→ Written request
Retype the passage on digital analysis of literary texts word for word, starting with "Dr Farah Karim-Cooper, head" and going on through "the right things.".

→ Supplied passage
= = = = = = =
We perform digital analysis on literary texts not to answer questions, but to generate questions. The questions digital analysis can answer are generally not ‘interesting’ in a humanist sense: but the questions digital analysis provokes often are. And these questions have to be answered by ‘traditional’ literary methods. Here’s an example.
Dr Farah Karim-Cooper, head of research at Shakespeare’s Globe just asked on Twitter if I had any suggestions for a lecture on Hamlet she was due to give. Ten minutes later I had some ‘interesting’ questions for her.
which is nice, but for real text analytics you need to read the spreadsheet of figures. Word-frequency analysis is limited in many ways, but it can surprise you if you look in the right places and at the right things.
When I run log-likelihood, I always look first for the items that are lower than expected, rather than those that are raised (which tend to be content words associated with the topic of the text, and thus fairly obvious). I also tend to look at function words (pronouns, articles, auxiliary verbs) rather than nouns or adjectives.
= = = = = = =
→ Stored records
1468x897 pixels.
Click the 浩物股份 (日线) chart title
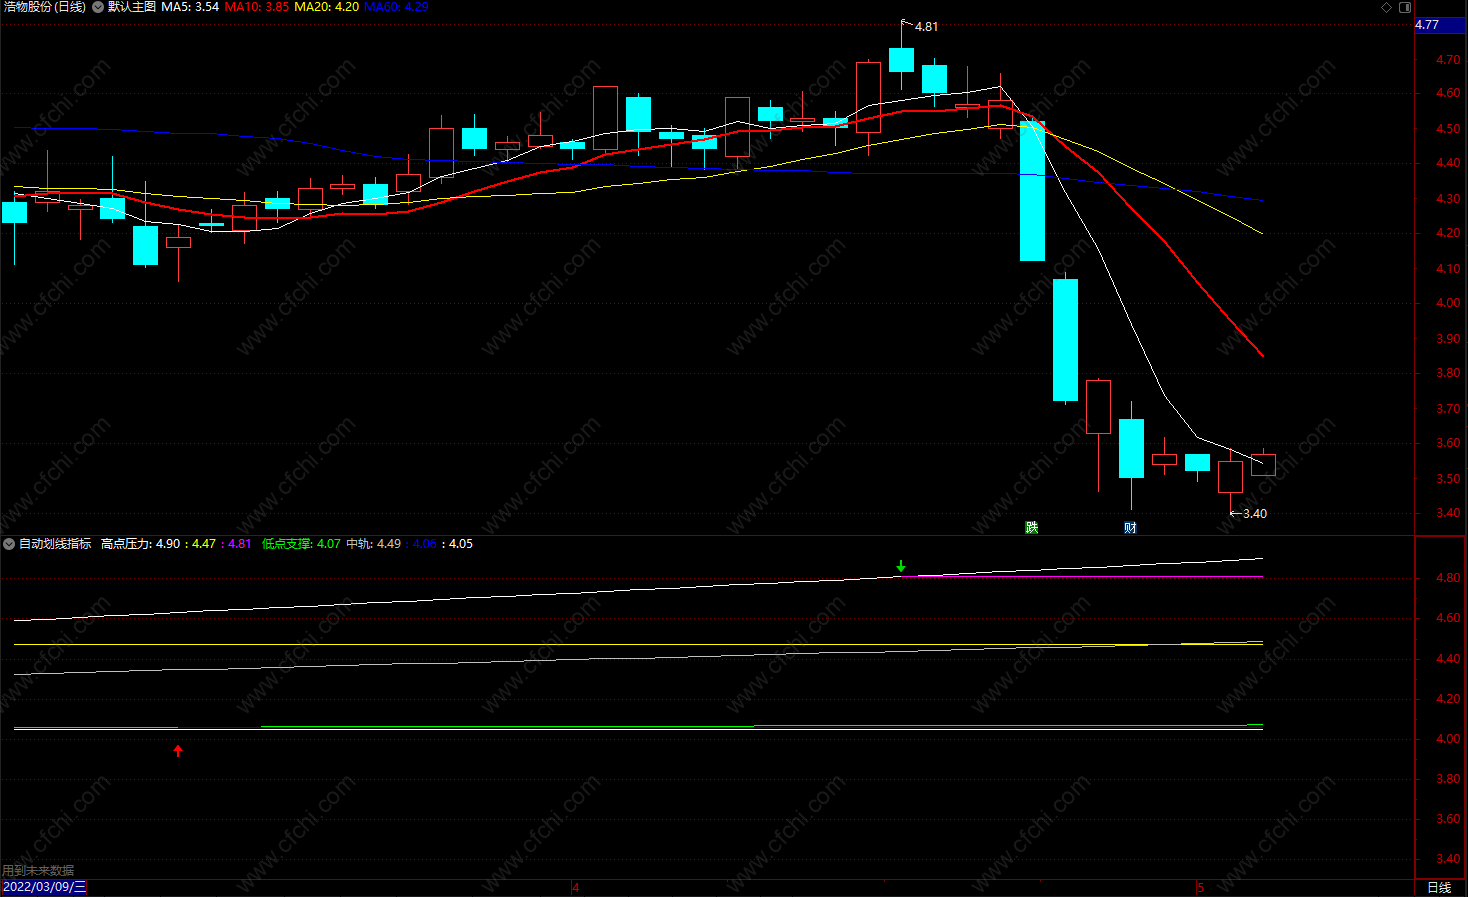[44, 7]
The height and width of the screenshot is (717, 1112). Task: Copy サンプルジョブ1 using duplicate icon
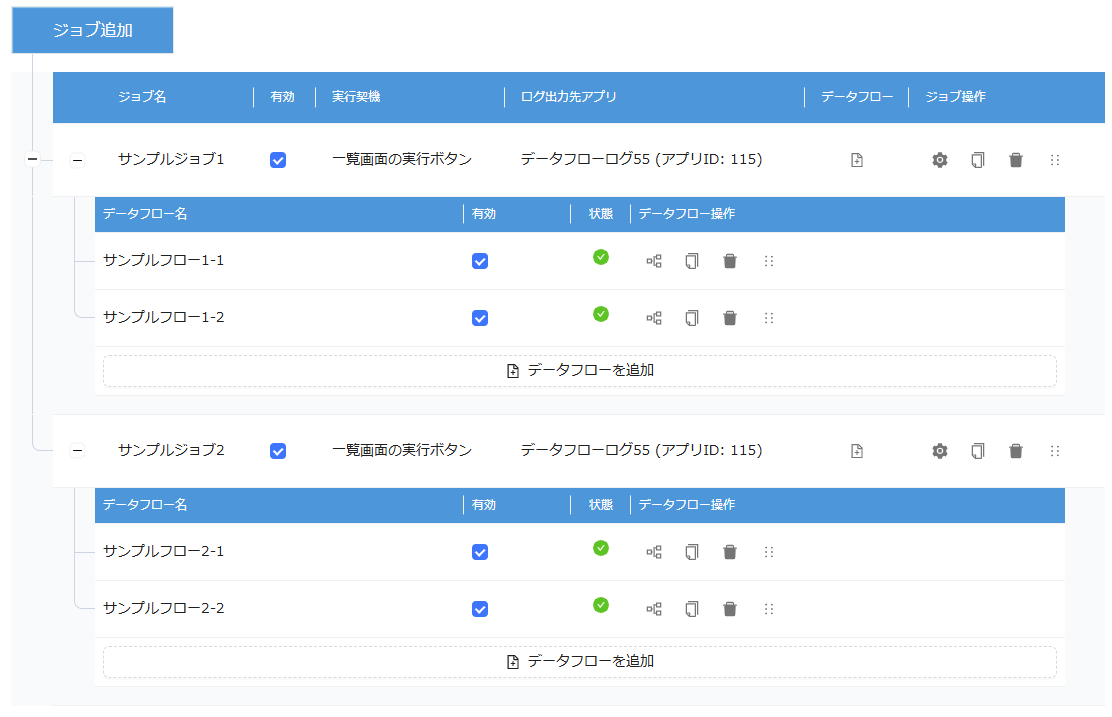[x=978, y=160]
= = = = = = =
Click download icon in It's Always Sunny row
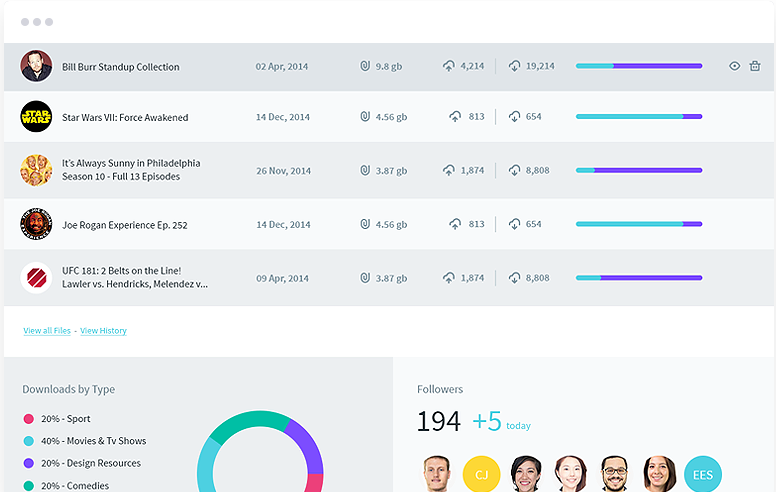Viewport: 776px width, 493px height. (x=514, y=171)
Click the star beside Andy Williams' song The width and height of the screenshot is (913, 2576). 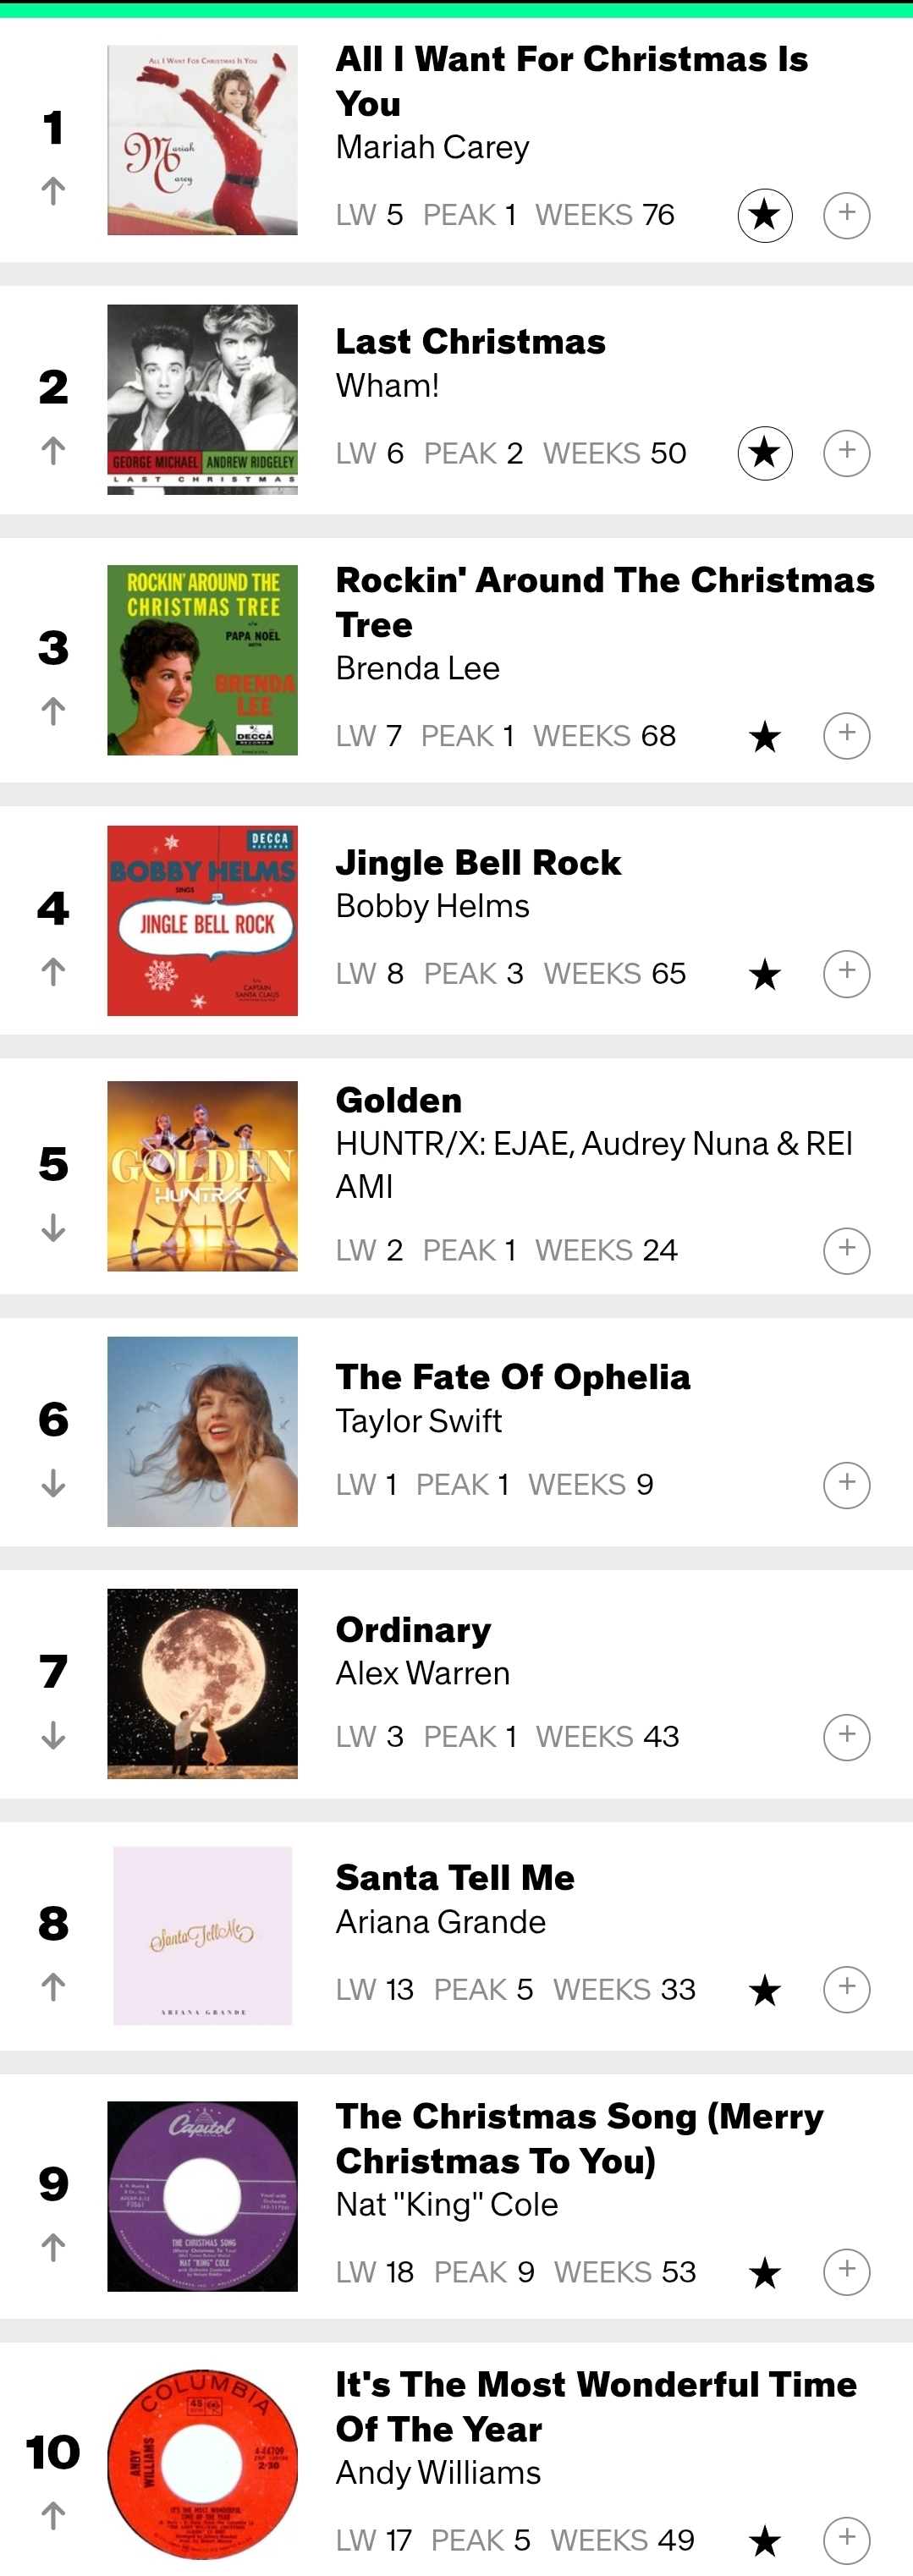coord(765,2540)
= = = = = = =
→ Worked solution
Dr Farah Karim-Cooper, head of research at Shakespeare’s Globe just asked on Twitter if I had any suggestions for a lecture on Hamlet she was due to give. Ten minutes later I had some ‘interesting’ questions for her.
which is nice, but for real text analytics you need to read the spreadsheet of figures. Word-frequency analysis is limited in many ways, but it can surprise you if you look in the right places and at the right things.